March 20, 2017 09:53
Small Bluetooth module fits portable designs
The Internet of Things (IoT) market is growing at a rapid pace. Analysts estimate over 20B devices will be connected to the Internet by 2020. Many IoT devices connect to the Internet through a gateway that provides Internet Protocol message routing over the Internet for communication with remote IP devices or the Internet Cloud. These IoT devices can also connect to smart phones and tablets which provide Internet communication via LTE wireless phone networks. Bluetooth BLE 4.x connectivity in our phones and tablets is creating the demand to drop-in BLE connectivity into wearables, portables and upgradeable appliances to enable IoT functionality. Designers are challenged by smaller size designs that also must meet consumers’ wireless performance and range expectations.
In this article we will discuss design considerations for designing our adding BLE wireless communications to small form-factor, portable devices to enable IoT connectivity.
This article will discuss these topics:
- Size constraints and limits on range
- Technology Innovations
- Antenna issues
- External Antennas
- Silabs SiP Modules
Size expectation is one of the most frequently asked questions when considering IoT devices. Two major issues are packaging an IoT MCU and radio transmitter in a shrinking PCB space and co-packaging of the embedded MCU and Radio Transmitter in a system-on-chip (SoC) encapsulated device. Striking the balance between embedded design size and maintaining radio connectivity performance. Density of the transistor is increasing though innovation in antenna design is lagging.
————
# WRITTEN TASK 1
Condense the paragraph in the Bluetooth article that begins "The Internet of Things (IoT) market is growing" into a short bulleted list that keeps its main facts.
# WRITTEN TASK 2
List every topic that the Bluetooth article says it will discuss.

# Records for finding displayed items
————
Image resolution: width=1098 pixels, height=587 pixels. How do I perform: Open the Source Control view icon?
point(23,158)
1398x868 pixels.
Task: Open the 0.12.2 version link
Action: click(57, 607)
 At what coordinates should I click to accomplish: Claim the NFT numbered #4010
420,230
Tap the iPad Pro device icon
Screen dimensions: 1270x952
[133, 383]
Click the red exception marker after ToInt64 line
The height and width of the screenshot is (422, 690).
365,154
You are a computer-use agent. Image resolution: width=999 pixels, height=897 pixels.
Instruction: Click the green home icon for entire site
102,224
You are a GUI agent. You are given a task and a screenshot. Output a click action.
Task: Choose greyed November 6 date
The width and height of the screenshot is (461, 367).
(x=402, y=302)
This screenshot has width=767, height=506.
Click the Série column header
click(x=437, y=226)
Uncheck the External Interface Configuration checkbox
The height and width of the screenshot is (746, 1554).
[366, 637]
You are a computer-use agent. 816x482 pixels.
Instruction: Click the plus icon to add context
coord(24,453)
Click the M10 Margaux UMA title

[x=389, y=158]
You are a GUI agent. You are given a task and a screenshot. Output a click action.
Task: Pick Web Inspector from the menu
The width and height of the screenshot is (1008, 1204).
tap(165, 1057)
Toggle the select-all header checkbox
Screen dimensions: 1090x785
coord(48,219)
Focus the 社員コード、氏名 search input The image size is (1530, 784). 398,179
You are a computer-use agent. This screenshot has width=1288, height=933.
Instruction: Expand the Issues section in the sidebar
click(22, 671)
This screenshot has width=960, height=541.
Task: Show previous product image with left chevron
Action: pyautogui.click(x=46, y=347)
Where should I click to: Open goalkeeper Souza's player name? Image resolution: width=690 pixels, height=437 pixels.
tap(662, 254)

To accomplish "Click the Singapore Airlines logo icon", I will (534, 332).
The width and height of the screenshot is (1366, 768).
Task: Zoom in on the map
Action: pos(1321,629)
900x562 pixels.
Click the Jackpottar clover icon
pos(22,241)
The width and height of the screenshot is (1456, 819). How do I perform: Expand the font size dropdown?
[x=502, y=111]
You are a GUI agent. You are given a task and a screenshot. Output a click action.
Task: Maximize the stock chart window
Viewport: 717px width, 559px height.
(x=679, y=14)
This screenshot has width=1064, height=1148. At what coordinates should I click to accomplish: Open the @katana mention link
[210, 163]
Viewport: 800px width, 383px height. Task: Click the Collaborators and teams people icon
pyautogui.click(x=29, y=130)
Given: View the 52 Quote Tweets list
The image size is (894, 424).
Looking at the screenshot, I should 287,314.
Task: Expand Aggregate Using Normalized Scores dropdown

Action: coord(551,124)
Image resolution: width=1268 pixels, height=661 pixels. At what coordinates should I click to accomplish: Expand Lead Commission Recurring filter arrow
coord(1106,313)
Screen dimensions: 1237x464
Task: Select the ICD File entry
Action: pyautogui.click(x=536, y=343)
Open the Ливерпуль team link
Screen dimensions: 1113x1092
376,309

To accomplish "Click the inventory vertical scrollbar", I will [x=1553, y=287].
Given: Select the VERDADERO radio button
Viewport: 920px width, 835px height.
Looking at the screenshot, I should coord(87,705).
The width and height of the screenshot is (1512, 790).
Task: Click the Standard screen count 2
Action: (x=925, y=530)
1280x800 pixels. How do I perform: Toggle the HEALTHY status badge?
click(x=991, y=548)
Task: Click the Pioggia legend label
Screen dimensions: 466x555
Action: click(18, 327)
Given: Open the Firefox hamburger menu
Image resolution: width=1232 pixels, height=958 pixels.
————
# EXPECTED OUTPUT 1
- The IoT market is growing rapidly, and analysts estimate over 20B devices will be connected to the Internet by 2020.
- Many IoT devices reach the Internet through a gateway that routes Internet Protocol messages to remote IP devices or the Internet Cloud.
- IoT devices can also connect to smart phones and tablets, which provide Internet access over LTE wireless phone networks.
- Bluetooth BLE 4.x in phones and tablets is driving demand to add BLE connectivity to wearables, portables and upgradeable appliances for IoT functionality.
- Designers face smaller designs that must still meet consumers' expectations for wireless performance and range.

# EXPECTED OUTPUT 2
- Size constraints and limits on range
- Technology Innovations
- Antenna issues
- External Antennas
- Silabs SiP Modules